Kisah Haru Yang Mengundang Tangis (Bagian 3)

kisah haru mengundang tangis 3

Kisah Haru Yang Mengundang Tangis (Bagian 3) – Alhamdulillah segala puji hanya untuk Allah Rabb seluruh alam, atas karunia dan limpahan kasih sayangnya lah kita bisa terus merasakan banyak kenikmatan. Dan salah satu nikmat yang patut kita syukuri adalah nikmat hidayah bisa beragama Islam sesuai dengan ajaran Rasulullah Shallallaahu ‘alaihi wa Sallam, shalawat dan salam semoga selalu tercurahkan kepada beliau, kepada sahabat-sahabat beliau, keluarga beliau, serta kepada para ulama yang mengikuti beliau dengan benar. Aamiin.

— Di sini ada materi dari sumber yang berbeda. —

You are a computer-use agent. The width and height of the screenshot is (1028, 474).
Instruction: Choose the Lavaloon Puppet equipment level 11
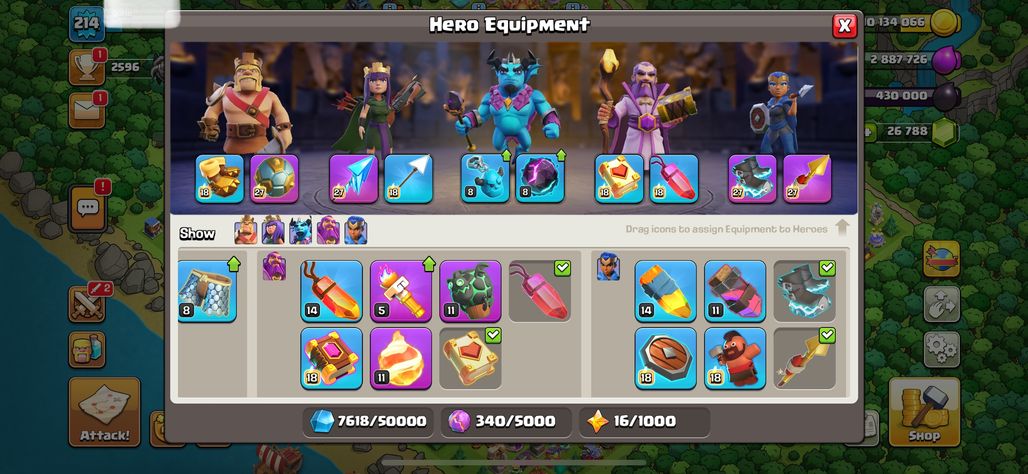click(x=470, y=290)
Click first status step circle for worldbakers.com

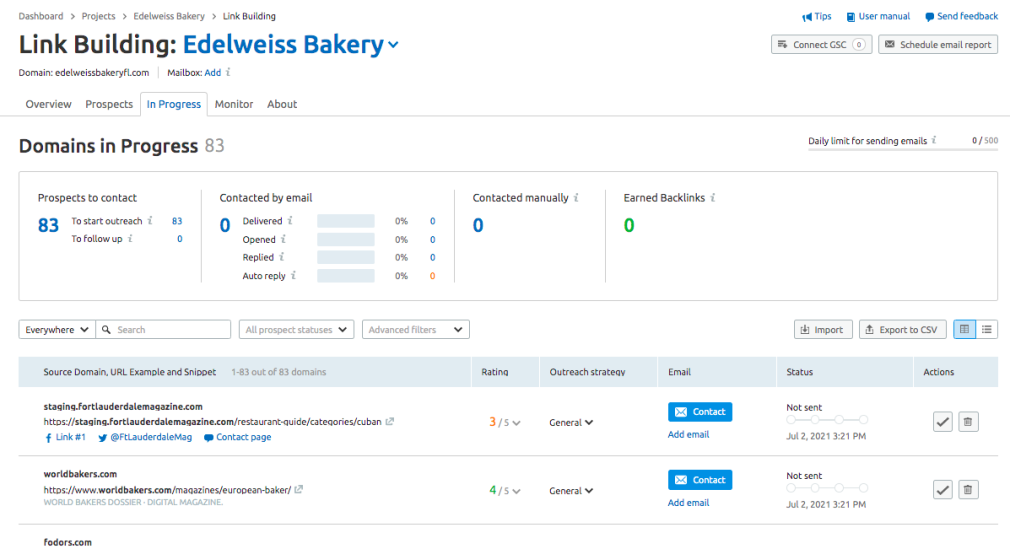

Insya Allah ini adalah kisah lanjutan dari artikel yang sebelumnya dengan judul “Kisah Haru yang Mengundang Tangis”.

KISAH KEDELAPAN: Doa Sang Ayah Kepada Anak yang Berbakti

Syaikh Muhammad al-Mukhtar asy-Syinqiti menceritakan seseorang yang lemah, menderita dan dalam keadaan sempit. Ia pergi mencari nafkah untuk ayahnya. Jika ia datang membawa upah kerjanya hari itu, maka ia letakkan uang itu di atas dipan. Hal itu ia lakukan karena malu untuk menyerahkannya langsung dengan tangannya. Setiap kali ia meletakkan uang di hadapan ayahandanya, maka ayahnya selalu berdoa kepada Allah

اللهم ارزق ابني القرآن، واجعله من أهله.

Artinya: “Ya Allah, berikan rizki Al-Qur’an kepada anakku, dan jadikanlah ia sebagai ahli Al-Qur’an.”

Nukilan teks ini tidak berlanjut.